Christopher Luxon has admitted miscounting the number of tobacco stores that would have been allowed under smokefree legislation. 

Since taking power, the new National-led Government has announced it would repeal New Zealand's smokefree laws - including axing plans for a reduction in retailers. 

Speaking at his first post-Cabinet media conference, Prime Minister Luxon claimed this would have led to the remaining tobacco stores being targeted. 

"It's obvious, we just don't think that having a single store in Northland, being a target for gangs and driving into a bigger black market is actually a good idea," he said. 

But according to Health Coalition Aotearoa, there would actually be 18 tobacco retailers in the Northland region. 

Speaking at a standup on Sunday, Luxon acknowledged National had "got that wrong". 

"What we meant and the bigger point very clearly is that the actual policy the previous Labour Government announced would mean there would be a massive concentration of a few outlets," he told media. 

"There will be towns across Northland, across New Zealand, that only have one or two retail outlets in them, in those towns, and that will be a massive magnet for crime and obviously drive a black market." 

Luxon said he didn't think he had misled New Zealand by using the wrong figure, instead stating "we expressed it incorrectly". 

"We got it wrong and as I said we could have expressed it better. What I meant to say is there will be one or two outlets in any given town across New Zealand," he said. 

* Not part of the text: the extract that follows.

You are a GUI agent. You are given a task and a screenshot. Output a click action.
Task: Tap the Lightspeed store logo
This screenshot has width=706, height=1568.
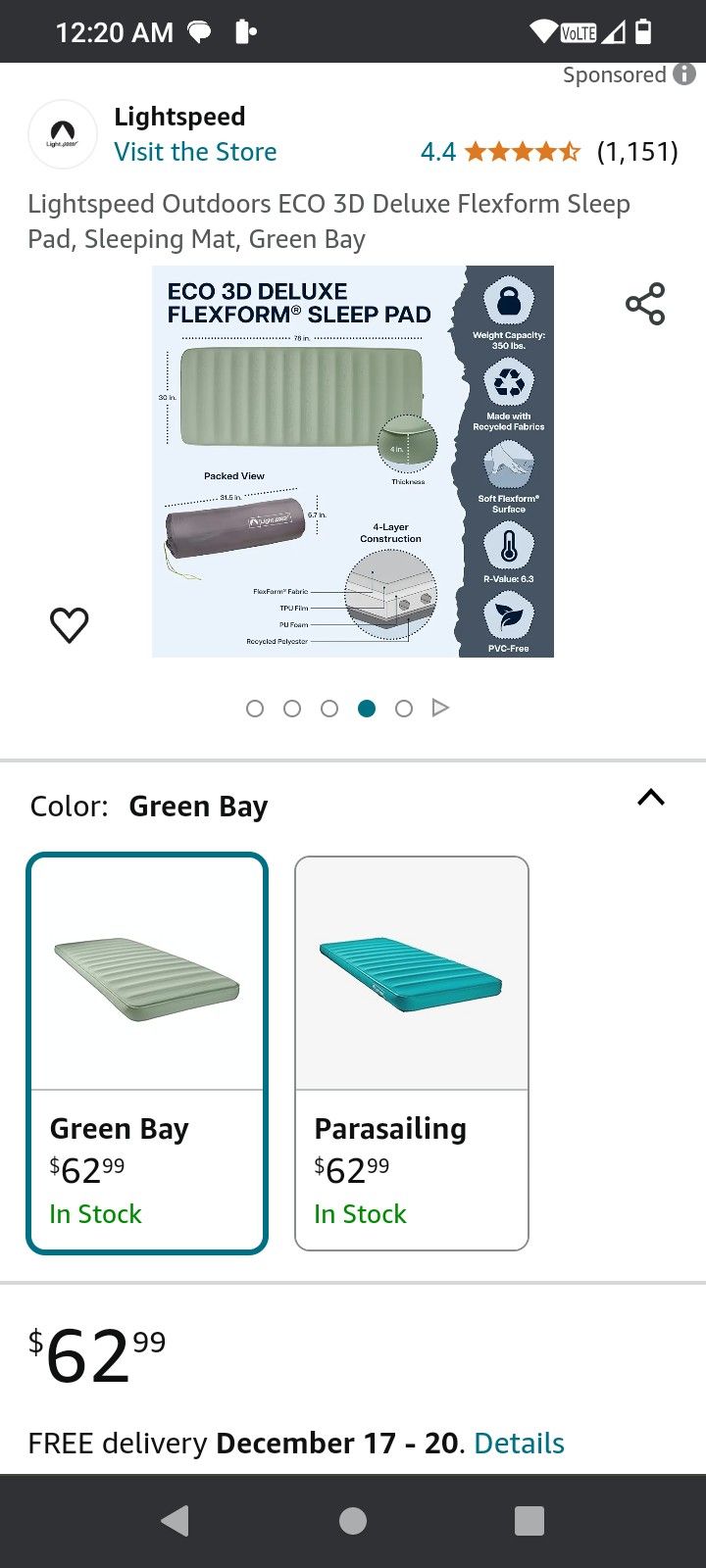pos(62,134)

"[It] doesn't change a thing. The bigger point still holds that actually the reason why we opposed the legislation at the time is - and remember it hasn't taken effect, it's come into law but it hasn't taken effect - was simply to say we think that's the wrong way to go about it. 

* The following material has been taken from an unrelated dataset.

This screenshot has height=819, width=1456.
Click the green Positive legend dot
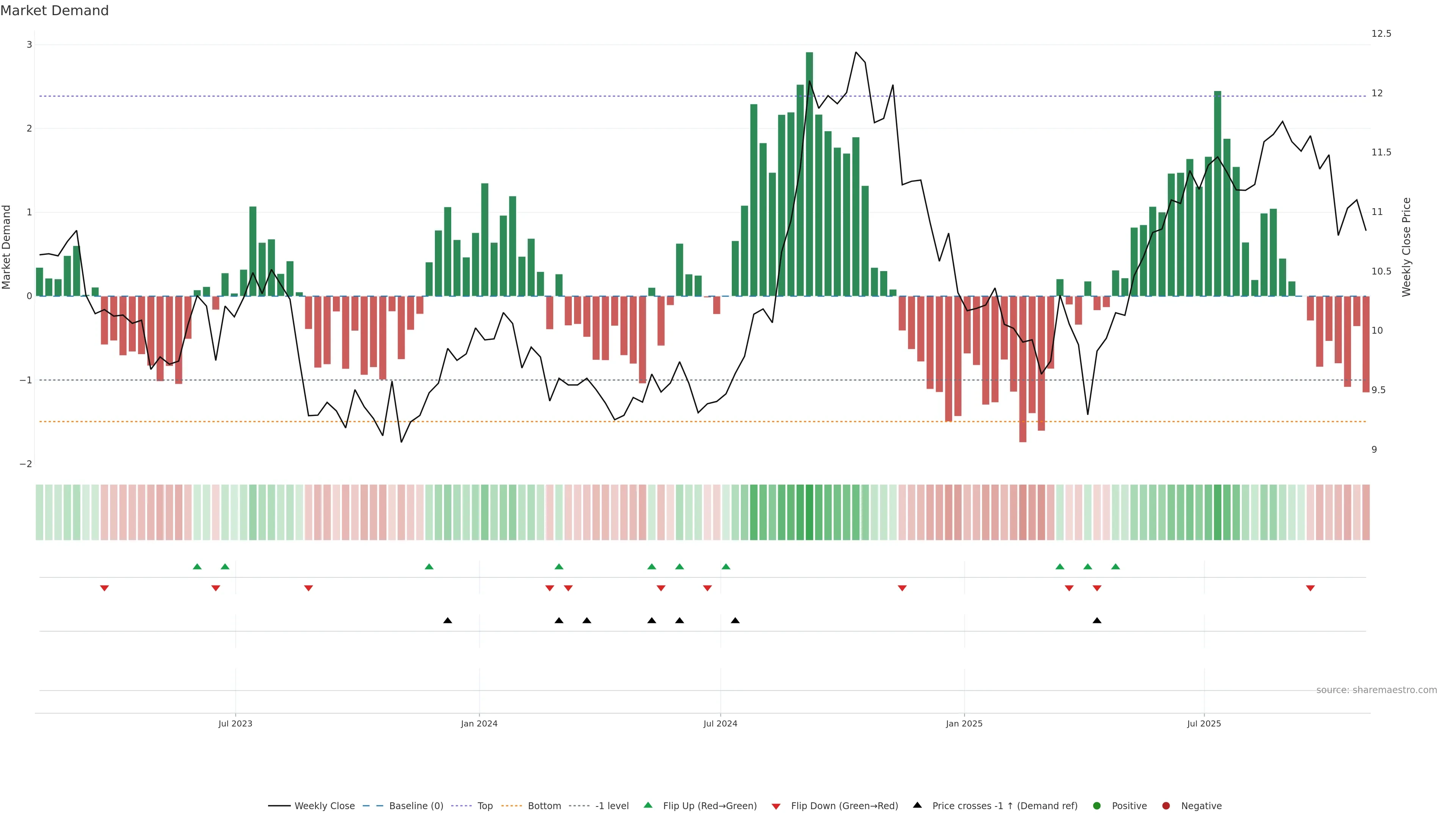coord(1097,806)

"Limiting distribution in that way, concentrating it in a few retail outlets, makes those stores a real magnet for crime, particularly in small towns up and down New Zealand - and importantly will drive into a black market." 

Luxon said he understood there would be around 18 stores in rural Northland, and about 17 stores in identified towns across Northland - around 35 in total. 

Prime Minister Christopher Luxon speaking on Sunday.
Prime Minister Christopher Luxon speaking on Sunday. Photo credit: Newshub

The new Government's plans to scrap smokefree legislation will help pay for the tax cuts National campaigned on

Incoming Finance Minister Nicola Willis told Newshub Nation last month the restrictions "would significantly reduce revenue to the Crown". 

"We have to remember that the changes to the smoke-free legislation had a significant impact on the Government books - with about $1 billion there," Willis told Newshub Nation

Appearing after Willis, incoming Regulation Minister David Seymour said he believed the smokefree laws would force tobacco onto the black market. 

"What is now going to happen is all those dairy owners as part of their revenue - all of those people who are law-abiding and don't break any other rules - can continue to buy [cigarettes] and the Government can continue to tax it. 

"I think that's a more realistic solution than what the previous Government was headed towards." 

But the Government's plans are being condemned by health experts, with some calling it "vile" and "devastating".

"I'm incredibly shocked and embarrassed for New Zealand," said Asthma and Respiratory Foundation NZ chief executive Letitia Harding. 

"That we're actually going to collect revenue from an excise tax from a product known to kill people is just a ludicrous statement to make."  

Health Coalition Aotearoa co-chair Lisa Te Morenga said it will cost Māori lives. 

"I was devastated. It was like a kick to the stomach," she told Newshub. "Tax cuts for the rich at the cost of the lives of our tamariki is just vile."